In an early scene of the movie The Contender, President Jackson Evans (played by Jeff Bridges) tells Virginia Governor Jack Hathaway (played by William Petersen) that he, the governor, is the future of the Democratic Party... and always will be.
(It's one of my favorite movie lines ever, one that has broad application: "You're the future of [insert organization name]. And you always will be.")
Jeb Bush has been the future of the Republican Party for a long time now. And perhaps he always will be. It's not clear that his time will ever come.
If you try to imagine the Republican consensus after a potential losing election, it will look like this. It will recognize that its harsh partisan rhetoric turned off voters, and will urgently want to woo Latinos, while holding on to as much as possible of the party's domestic policy agenda. And oh, by the way, the party will be casting about for somebody to lead it.
I agree with Chait's assessment that "[t]he Latino vote is both growing in size and seems to be tilting ever more strongly toward the Democrats, a combination that will rapidly make the electoral map virtually unwinnable," but disagree with his prediction of what the Republican consensus would look like. Indeed, on that second point I think he has it completely wrong.
While there's no doubt that Bush would be a formidable candidate in 2016, not least because he would likely have much of the party establishment behind him, including many of the big-time donors (along with the likes of Karl Rove, who organizes those donors), there's also no doubt, I think, that the party will continue to drift rightward with or without Romney in the White House.

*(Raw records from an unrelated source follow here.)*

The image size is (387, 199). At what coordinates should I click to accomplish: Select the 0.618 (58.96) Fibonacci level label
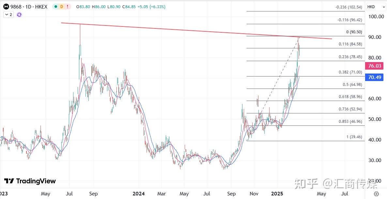pos(350,97)

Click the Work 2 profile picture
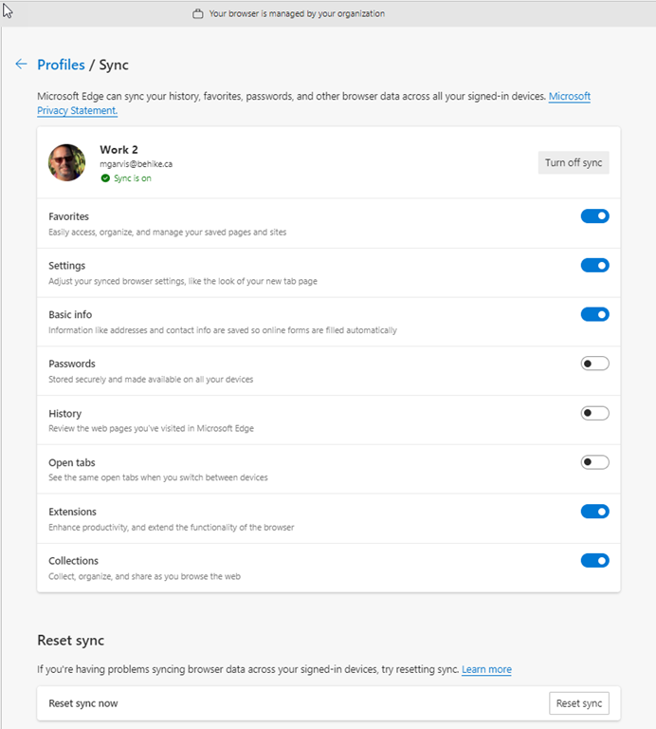(67, 163)
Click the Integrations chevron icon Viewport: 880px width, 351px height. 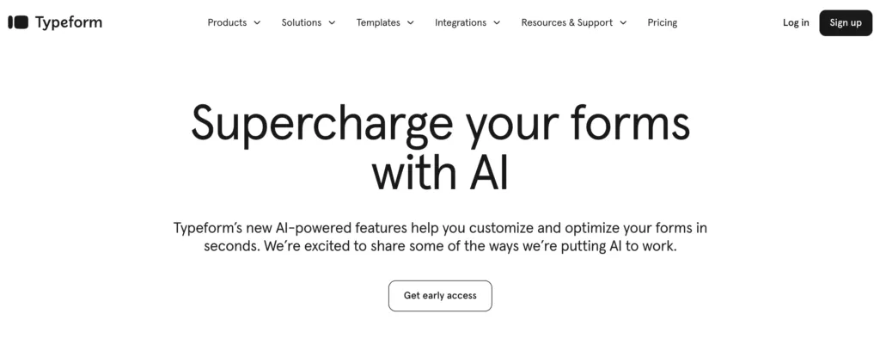pyautogui.click(x=497, y=23)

A Romney loss wouldn't send a message to the party that it should lose the "harsh partisan rhetoric," whether on immigration or anything else, and certainly wouldn't bring about the return of sensible Republican moderation, or what passed for moderation once upon a time, it would be a clear indication to the extremists in the ascendancy, those purging non-absolutists from their ranks, from Dear Leader Rush all the way down to the grassroots, that the party erred badly in going with what Newt Gingrich called "a timid Massachusetts moderate" and that the way to win in future would be to go with proven ideologues, with true believers of the right.
In other words, a Romney loss wouldn't mean a turn to Jeb Bush, or to a similarly pragmatic and non-absolutist conservative like Mitch Daniels or Chris Christie, it would mean a turn to someone like Marco Rubio. Indeed, the only reason Republicans didn't go with such a conservative this year is that no one -- not Gingrich, not Santorum, not Perry -- emerged as a credible right-wing alternative to the shamelessly pandering Romney.
Sure, Republicans quickly fell into lockstep behind Romney, but that's to be expected of Republicans. It doesn't mean the party likes him. And many in the party will be quick to blame him should he lose, just as they blamed John McCain last time, but worse. You really think Sarah Palin and her right-wing ilk will say to themselves, "Let's get behind Jeb Bush, he's the right sort of bipartisan moderate to lead us after that whole Romney debacle"? Of course not. They'll be out for blood and they'll be looking to nominate one of their own in 2016. (It doesn't help Jeb's cause that he's criticizing today's GOP, even going so far as to say that Ronald Reagan wouldn't be welcome in it.)
Again, this is not to say that Bush would necessarily lose. 2016 is a long way away, and it's possible, if not likely, that the Republican Party as a whole would respond with some sense to a loss in 2012, maybe even that it would come to appreciate the significant demographic shifts that are turning the electorate against it.
But I doubt it.
The party may indeed be looking for someone new to lead it after November. I just have a hard time believing it'll be Jeb Bush, whose time always seems to be right around the corner.